Provided information Block Start
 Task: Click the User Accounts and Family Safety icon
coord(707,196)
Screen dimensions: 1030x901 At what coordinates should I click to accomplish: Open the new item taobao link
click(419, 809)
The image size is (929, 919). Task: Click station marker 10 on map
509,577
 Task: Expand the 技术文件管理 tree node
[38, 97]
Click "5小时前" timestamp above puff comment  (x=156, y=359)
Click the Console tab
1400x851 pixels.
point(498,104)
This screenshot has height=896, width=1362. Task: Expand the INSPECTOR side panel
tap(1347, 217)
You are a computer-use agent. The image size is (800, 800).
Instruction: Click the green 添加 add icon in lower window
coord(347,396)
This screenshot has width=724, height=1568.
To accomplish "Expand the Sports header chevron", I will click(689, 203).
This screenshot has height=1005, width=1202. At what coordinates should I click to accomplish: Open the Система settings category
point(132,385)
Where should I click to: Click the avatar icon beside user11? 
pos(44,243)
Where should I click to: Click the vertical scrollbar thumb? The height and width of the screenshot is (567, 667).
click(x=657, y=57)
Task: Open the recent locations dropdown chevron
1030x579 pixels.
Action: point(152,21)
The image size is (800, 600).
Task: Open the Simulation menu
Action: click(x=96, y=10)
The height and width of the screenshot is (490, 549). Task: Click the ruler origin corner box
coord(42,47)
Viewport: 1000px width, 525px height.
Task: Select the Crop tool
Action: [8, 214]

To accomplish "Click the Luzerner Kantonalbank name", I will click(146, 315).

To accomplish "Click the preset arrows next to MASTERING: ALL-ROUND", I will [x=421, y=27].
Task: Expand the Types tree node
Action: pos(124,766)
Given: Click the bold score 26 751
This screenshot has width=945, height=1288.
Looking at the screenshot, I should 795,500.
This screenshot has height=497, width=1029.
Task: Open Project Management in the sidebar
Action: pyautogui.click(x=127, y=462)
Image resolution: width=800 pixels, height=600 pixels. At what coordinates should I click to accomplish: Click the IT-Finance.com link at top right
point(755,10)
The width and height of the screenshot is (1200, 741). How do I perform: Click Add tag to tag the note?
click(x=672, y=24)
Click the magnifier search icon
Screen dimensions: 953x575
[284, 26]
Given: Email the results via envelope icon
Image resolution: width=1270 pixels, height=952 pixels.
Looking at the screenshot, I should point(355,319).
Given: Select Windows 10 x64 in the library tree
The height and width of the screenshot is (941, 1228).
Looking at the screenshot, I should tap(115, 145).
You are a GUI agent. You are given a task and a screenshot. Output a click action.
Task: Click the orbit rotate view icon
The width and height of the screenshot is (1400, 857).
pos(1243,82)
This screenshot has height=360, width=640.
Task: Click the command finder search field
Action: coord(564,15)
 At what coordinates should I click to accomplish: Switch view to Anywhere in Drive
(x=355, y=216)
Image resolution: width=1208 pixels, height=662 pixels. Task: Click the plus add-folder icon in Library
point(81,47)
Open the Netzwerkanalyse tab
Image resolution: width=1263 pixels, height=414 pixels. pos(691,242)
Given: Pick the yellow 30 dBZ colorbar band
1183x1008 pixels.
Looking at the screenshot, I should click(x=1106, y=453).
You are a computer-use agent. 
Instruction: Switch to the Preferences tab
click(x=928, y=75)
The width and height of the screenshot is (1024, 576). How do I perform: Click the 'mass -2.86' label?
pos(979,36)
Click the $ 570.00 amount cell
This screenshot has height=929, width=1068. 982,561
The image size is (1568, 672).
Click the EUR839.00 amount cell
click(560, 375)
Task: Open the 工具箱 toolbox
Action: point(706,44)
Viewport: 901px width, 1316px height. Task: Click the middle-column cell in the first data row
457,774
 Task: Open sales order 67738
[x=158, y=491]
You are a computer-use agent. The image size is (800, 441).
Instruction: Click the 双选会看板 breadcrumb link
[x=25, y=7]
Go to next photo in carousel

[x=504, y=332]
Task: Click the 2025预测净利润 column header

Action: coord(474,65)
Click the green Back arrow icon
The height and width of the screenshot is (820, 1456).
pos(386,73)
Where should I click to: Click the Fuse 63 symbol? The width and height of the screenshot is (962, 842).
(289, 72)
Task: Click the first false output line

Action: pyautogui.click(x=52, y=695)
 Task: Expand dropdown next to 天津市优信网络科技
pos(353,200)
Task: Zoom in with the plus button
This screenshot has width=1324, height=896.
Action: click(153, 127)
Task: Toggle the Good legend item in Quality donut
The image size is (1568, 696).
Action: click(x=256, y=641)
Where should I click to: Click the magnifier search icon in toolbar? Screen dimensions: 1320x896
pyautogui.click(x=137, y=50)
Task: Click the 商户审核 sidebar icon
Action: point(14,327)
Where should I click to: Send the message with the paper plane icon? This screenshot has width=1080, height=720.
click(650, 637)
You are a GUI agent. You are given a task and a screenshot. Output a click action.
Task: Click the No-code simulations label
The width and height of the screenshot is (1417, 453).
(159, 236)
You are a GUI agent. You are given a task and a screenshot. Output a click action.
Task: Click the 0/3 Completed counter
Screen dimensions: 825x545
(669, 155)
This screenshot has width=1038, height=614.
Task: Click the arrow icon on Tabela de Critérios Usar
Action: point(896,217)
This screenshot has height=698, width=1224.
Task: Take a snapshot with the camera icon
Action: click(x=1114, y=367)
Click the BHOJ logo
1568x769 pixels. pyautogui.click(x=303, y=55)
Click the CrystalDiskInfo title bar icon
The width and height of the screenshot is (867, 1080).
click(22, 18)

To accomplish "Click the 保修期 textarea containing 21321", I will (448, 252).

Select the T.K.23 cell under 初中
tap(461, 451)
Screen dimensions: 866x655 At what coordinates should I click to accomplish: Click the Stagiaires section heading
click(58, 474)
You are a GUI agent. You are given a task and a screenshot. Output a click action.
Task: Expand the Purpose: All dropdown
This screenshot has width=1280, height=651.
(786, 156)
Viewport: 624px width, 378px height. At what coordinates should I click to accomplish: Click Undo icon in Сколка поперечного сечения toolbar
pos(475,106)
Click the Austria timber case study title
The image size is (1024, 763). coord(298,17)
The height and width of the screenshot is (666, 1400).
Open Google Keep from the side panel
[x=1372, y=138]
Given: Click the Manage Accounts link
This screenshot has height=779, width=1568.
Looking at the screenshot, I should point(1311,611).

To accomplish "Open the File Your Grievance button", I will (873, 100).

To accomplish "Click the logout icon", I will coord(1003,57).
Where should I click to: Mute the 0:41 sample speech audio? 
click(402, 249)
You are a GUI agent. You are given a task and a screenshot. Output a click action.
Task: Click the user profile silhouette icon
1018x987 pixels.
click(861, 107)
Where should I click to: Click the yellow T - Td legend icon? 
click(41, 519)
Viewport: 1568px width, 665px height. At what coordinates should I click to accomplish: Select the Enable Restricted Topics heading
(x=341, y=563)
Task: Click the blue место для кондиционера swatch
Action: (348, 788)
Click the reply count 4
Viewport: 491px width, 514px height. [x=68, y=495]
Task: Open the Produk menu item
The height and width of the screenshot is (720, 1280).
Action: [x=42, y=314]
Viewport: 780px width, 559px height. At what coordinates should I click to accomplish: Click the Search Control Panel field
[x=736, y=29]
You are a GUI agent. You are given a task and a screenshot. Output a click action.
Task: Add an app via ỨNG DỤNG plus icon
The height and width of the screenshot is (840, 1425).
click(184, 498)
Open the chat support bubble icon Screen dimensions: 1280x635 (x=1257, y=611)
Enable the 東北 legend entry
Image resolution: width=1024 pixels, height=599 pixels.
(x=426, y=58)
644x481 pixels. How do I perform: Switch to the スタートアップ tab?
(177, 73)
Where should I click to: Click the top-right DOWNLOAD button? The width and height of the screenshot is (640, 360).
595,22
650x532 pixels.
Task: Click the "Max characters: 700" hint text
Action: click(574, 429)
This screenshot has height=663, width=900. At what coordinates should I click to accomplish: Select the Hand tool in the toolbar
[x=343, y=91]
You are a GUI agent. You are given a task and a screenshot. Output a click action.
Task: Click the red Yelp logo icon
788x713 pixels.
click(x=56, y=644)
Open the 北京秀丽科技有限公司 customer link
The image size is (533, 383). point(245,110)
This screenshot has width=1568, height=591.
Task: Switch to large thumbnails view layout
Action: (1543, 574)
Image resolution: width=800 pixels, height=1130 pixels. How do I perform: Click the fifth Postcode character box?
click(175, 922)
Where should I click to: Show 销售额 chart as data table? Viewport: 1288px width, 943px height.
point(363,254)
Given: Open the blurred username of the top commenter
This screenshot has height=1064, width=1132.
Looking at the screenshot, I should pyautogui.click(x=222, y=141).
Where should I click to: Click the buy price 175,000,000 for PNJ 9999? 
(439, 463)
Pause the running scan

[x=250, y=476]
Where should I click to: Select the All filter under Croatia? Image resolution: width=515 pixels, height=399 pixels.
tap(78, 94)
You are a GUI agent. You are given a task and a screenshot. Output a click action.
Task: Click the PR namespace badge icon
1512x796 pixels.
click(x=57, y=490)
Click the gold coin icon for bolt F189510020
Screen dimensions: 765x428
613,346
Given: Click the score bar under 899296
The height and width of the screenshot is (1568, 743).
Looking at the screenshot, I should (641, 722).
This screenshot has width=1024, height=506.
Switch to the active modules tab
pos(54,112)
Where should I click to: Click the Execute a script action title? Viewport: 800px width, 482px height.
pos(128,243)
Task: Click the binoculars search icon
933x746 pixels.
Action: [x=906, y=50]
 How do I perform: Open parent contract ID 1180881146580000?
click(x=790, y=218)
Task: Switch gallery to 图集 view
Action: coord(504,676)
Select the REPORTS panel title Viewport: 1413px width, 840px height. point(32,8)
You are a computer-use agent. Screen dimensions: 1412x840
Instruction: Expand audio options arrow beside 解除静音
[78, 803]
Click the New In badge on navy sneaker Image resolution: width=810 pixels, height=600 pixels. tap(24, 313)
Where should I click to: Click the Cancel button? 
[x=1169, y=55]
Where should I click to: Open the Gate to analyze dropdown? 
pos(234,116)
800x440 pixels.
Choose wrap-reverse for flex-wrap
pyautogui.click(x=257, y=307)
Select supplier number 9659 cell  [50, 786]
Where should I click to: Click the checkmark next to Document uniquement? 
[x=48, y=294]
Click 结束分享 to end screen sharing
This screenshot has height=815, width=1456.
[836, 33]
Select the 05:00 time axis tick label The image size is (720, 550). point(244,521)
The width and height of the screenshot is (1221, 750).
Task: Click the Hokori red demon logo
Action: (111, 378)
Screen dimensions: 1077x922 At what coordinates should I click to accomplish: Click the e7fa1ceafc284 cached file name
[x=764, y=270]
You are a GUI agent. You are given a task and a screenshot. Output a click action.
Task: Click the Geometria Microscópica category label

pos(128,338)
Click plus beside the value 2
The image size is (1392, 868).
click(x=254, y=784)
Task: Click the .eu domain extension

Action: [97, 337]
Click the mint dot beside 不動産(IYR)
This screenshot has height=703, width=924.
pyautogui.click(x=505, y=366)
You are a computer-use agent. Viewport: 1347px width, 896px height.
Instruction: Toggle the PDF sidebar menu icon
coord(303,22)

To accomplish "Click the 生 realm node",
Provided information Block End
## Action item
Work out how many lines in this material contain the string "chevron", and give that number alone.

## Output for this exercise
2